What is expected — Look at every line below and count those containing "will". Answer with the number only.

Data listing —
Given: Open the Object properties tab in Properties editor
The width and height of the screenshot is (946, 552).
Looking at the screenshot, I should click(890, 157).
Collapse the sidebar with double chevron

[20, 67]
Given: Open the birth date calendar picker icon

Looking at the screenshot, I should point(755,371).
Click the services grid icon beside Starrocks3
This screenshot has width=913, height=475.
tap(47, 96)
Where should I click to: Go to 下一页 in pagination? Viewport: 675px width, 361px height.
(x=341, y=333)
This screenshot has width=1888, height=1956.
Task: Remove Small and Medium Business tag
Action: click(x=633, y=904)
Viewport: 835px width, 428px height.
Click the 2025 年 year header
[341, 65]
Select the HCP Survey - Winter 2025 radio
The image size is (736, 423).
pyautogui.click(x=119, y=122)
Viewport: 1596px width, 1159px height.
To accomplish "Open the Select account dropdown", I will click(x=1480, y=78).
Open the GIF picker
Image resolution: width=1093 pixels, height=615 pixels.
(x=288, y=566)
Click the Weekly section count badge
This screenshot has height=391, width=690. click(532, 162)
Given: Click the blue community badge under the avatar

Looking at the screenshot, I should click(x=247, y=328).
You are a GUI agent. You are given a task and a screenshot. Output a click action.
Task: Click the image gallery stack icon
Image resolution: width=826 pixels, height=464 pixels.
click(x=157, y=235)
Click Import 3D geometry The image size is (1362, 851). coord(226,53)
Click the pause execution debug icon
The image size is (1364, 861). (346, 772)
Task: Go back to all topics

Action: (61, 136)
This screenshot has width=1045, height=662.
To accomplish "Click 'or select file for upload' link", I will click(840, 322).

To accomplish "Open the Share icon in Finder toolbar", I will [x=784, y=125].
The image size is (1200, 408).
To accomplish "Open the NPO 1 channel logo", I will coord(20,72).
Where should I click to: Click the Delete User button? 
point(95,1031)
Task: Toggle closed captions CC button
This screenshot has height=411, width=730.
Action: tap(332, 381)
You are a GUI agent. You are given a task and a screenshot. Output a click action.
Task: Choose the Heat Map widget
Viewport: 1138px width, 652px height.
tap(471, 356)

Response below — 4